(Records shown)

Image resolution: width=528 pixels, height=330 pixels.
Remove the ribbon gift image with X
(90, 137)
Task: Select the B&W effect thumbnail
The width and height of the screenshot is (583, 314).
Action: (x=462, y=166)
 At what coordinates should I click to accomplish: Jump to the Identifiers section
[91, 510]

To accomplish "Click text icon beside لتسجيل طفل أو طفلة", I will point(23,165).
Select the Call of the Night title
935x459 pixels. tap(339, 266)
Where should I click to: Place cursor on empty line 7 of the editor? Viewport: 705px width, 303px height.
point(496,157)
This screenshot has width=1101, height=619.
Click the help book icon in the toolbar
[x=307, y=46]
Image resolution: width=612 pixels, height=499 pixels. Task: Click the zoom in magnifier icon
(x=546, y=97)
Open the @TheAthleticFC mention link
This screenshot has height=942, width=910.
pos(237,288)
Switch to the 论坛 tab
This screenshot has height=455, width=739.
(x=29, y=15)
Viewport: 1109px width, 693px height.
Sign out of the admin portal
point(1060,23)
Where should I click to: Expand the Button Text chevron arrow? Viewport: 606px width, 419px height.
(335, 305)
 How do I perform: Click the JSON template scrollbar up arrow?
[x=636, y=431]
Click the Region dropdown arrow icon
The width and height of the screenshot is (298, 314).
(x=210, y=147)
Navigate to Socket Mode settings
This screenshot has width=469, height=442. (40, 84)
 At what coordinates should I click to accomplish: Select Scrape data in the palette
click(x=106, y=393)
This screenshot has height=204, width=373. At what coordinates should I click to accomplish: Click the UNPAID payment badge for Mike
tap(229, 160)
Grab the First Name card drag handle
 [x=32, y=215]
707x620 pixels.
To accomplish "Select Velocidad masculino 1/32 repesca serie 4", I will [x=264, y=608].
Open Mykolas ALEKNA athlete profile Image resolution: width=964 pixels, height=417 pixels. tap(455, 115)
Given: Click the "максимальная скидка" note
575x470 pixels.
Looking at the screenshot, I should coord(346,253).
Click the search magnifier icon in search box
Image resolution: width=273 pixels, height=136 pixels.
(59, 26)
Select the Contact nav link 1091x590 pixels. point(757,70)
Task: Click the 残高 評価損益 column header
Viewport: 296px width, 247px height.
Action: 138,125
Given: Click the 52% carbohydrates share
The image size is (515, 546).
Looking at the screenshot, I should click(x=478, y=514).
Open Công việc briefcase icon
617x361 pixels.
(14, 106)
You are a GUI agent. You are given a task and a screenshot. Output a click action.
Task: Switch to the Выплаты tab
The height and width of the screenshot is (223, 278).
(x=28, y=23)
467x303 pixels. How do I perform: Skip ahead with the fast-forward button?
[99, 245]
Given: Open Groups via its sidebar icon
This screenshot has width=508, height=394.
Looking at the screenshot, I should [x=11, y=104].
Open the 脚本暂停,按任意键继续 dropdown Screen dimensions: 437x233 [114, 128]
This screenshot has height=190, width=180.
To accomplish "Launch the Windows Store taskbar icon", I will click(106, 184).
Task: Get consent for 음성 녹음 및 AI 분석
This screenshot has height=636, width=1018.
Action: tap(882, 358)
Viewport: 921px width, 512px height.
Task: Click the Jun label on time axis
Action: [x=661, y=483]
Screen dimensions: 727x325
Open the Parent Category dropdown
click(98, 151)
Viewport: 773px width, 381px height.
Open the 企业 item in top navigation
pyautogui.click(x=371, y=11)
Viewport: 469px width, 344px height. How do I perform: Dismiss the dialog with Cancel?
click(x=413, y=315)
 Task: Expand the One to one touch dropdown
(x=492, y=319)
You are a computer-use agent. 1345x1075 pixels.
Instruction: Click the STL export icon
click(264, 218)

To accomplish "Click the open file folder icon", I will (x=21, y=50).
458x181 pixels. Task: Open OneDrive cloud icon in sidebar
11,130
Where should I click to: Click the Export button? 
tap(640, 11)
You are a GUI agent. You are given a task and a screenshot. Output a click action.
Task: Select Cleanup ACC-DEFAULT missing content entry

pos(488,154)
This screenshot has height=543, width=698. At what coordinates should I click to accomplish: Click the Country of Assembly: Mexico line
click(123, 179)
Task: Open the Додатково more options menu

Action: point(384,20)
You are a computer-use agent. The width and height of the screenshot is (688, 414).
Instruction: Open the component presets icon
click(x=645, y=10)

(End Records shown)

Action item ▸
Please copy all lines of the listing in which the string "will" occurs.

Exercise answer ▸
To accomplish "Click text icon beside لتسجيل طفل أو طفلة", I will point(23,165).
To accomplish "Select Velocidad masculino 1/32 repesca serie 4", I will [x=264, y=608].
To accomplish "Launch the Windows Store taskbar icon", I will click(106, 184).
To accomplish "Click the open file folder icon", I will (x=21, y=50).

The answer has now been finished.